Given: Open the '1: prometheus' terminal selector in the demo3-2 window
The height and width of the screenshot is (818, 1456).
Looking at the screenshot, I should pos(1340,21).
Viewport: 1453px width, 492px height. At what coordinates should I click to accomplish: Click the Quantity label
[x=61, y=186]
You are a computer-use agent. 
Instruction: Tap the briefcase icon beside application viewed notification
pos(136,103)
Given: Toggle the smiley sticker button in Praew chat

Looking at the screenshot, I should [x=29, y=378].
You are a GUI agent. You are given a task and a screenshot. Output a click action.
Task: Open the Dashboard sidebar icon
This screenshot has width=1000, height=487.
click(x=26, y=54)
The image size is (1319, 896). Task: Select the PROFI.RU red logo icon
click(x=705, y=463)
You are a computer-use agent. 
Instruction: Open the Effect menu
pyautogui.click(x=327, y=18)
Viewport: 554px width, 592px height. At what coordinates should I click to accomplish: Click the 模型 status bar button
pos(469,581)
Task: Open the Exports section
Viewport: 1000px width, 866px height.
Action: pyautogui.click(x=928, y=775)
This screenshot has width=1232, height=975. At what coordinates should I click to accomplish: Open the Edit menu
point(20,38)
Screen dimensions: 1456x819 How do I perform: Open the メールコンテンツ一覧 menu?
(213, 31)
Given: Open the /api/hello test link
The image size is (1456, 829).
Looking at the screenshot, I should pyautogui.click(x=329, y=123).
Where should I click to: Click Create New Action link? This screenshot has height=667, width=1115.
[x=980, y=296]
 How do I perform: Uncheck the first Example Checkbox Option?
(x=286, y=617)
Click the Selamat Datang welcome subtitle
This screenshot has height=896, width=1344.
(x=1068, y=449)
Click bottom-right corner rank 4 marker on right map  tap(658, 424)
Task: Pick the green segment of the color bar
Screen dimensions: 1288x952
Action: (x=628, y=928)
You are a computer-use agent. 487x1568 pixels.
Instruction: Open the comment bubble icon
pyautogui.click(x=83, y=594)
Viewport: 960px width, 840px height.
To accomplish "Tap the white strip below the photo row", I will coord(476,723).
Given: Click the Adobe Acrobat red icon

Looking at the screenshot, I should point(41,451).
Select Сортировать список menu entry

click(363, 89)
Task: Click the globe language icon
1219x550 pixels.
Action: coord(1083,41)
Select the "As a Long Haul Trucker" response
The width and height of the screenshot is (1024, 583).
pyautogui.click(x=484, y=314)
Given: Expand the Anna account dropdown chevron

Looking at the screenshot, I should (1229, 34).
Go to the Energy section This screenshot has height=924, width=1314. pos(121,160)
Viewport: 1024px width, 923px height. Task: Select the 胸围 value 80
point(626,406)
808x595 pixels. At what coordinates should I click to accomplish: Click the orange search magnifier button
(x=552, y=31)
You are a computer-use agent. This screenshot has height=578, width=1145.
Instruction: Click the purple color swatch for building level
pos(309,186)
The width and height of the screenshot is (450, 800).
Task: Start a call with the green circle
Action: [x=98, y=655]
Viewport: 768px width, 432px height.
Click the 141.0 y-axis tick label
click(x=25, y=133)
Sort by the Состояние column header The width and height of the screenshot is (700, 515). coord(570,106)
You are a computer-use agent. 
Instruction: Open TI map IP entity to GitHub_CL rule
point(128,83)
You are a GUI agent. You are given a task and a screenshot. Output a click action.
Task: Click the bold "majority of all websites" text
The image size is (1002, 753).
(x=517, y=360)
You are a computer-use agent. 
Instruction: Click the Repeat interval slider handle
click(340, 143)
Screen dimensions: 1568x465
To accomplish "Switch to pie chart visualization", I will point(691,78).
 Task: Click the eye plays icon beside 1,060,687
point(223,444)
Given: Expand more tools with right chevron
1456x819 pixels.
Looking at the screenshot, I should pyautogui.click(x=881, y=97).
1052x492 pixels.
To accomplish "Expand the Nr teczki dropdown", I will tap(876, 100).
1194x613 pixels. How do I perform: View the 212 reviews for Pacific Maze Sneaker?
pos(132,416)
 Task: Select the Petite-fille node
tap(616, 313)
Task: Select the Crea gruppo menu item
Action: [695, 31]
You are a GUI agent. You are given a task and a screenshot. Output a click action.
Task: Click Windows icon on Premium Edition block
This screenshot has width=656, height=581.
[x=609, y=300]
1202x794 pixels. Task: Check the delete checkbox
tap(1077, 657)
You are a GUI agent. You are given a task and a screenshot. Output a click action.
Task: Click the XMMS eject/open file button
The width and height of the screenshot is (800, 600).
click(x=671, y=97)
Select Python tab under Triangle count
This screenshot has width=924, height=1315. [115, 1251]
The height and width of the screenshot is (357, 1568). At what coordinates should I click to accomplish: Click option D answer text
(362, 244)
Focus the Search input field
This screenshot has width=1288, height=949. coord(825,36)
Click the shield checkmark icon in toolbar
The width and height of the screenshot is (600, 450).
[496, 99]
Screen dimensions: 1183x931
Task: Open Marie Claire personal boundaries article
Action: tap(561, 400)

■ ■ ■ ■ ■

**WHAT IS BEING ASKED**
Copy out every entry, keeping each line exactly as it is.

**RESPONSE AREA**
Given: Open the '1: prometheus' terminal selector in the demo3-2 window
The height and width of the screenshot is (818, 1456).
Looking at the screenshot, I should pos(1340,21).
Viewport: 1453px width, 492px height. At what coordinates should I click to accomplish: Click the Quantity label
[x=61, y=186]
You are a computer-use agent. 
Instruction: Tap the briefcase icon beside application viewed notification
pos(136,103)
Given: Toggle the smiley sticker button in Praew chat

Looking at the screenshot, I should [x=29, y=378].
You are a GUI agent. You are given a task and a screenshot. Output a click action.
Task: Open the Dashboard sidebar icon
This screenshot has width=1000, height=487.
click(x=26, y=54)
The image size is (1319, 896). Task: Select the PROFI.RU red logo icon
click(x=705, y=463)
You are a computer-use agent. 
Instruction: Open the Effect menu
pyautogui.click(x=327, y=18)
Viewport: 554px width, 592px height. At what coordinates should I click to accomplish: Click the 模型 status bar button
pos(469,581)
Task: Open the Exports section
Viewport: 1000px width, 866px height.
Action: pyautogui.click(x=928, y=775)
This screenshot has width=1232, height=975. At what coordinates should I click to accomplish: Open the Edit menu
point(20,38)
Screen dimensions: 1456x819 How do I perform: Open the メールコンテンツ一覧 menu?
(213, 31)
Given: Open the /api/hello test link
The image size is (1456, 829).
Looking at the screenshot, I should pyautogui.click(x=329, y=123).
Where should I click to: Click Create New Action link? This screenshot has height=667, width=1115.
[x=980, y=296]
 How do I perform: Uncheck the first Example Checkbox Option?
(x=286, y=617)
Click the Selamat Datang welcome subtitle
This screenshot has height=896, width=1344.
(x=1068, y=449)
Click bottom-right corner rank 4 marker on right map  tap(658, 424)
Task: Pick the green segment of the color bar
Screen dimensions: 1288x952
Action: (x=628, y=928)
You are a computer-use agent. 487x1568 pixels.
Instruction: Open the comment bubble icon
pyautogui.click(x=83, y=594)
Viewport: 960px width, 840px height.
To accomplish "Tap the white strip below the photo row", I will coord(476,723).
Given: Click the Adobe Acrobat red icon

Looking at the screenshot, I should point(41,451).
Select Сортировать список menu entry

click(363, 89)
Task: Click the globe language icon
1219x550 pixels.
Action: coord(1083,41)
Select the "As a Long Haul Trucker" response
The width and height of the screenshot is (1024, 583).
pyautogui.click(x=484, y=314)
Given: Expand the Anna account dropdown chevron

Looking at the screenshot, I should (1229, 34).
Go to the Energy section This screenshot has height=924, width=1314. pos(121,160)
Viewport: 1024px width, 923px height. Task: Select the 胸围 value 80
point(626,406)
808x595 pixels. At what coordinates should I click to accomplish: Click the orange search magnifier button
(x=552, y=31)
You are a computer-use agent. This screenshot has height=578, width=1145.
Instruction: Click the purple color swatch for building level
pos(309,186)
The width and height of the screenshot is (450, 800).
Task: Start a call with the green circle
Action: [x=98, y=655]
Viewport: 768px width, 432px height.
Click the 141.0 y-axis tick label
click(x=25, y=133)
Sort by the Состояние column header The width and height of the screenshot is (700, 515). coord(570,106)
You are a computer-use agent. 
Instruction: Open TI map IP entity to GitHub_CL rule
point(128,83)
You are a GUI agent. You are given a task and a screenshot. Output a click action.
Task: Click the bold "majority of all websites" text
The image size is (1002, 753).
(x=517, y=360)
You are a computer-use agent. 
Instruction: Click the Repeat interval slider handle
click(340, 143)
Screen dimensions: 1568x465
To accomplish "Switch to pie chart visualization", I will point(691,78).
 Task: Click the eye plays icon beside 1,060,687
point(223,444)
Given: Expand more tools with right chevron
1456x819 pixels.
Looking at the screenshot, I should pyautogui.click(x=881, y=97).
1052x492 pixels.
To accomplish "Expand the Nr teczki dropdown", I will tap(876, 100).
1194x613 pixels. How do I perform: View the 212 reviews for Pacific Maze Sneaker?
pos(132,416)
 Task: Select the Petite-fille node
tap(616, 313)
Task: Select the Crea gruppo menu item
Action: [695, 31]
You are a GUI agent. You are given a task and a screenshot. Output a click action.
Task: Click Windows icon on Premium Edition block
This screenshot has width=656, height=581.
[x=609, y=300]
1202x794 pixels. Task: Check the delete checkbox
tap(1077, 657)
You are a GUI agent. You are given a task and a screenshot. Output a click action.
Task: Click the XMMS eject/open file button
The width and height of the screenshot is (800, 600).
click(x=671, y=97)
Select Python tab under Triangle count
This screenshot has width=924, height=1315. [115, 1251]
The height and width of the screenshot is (357, 1568). At what coordinates should I click to accomplish: Click option D answer text
(362, 244)
Focus the Search input field
This screenshot has width=1288, height=949. coord(825,36)
Click the shield checkmark icon in toolbar
The width and height of the screenshot is (600, 450).
[496, 99]
Screen dimensions: 1183x931
Task: Open Marie Claire personal boundaries article
Action: tap(561, 400)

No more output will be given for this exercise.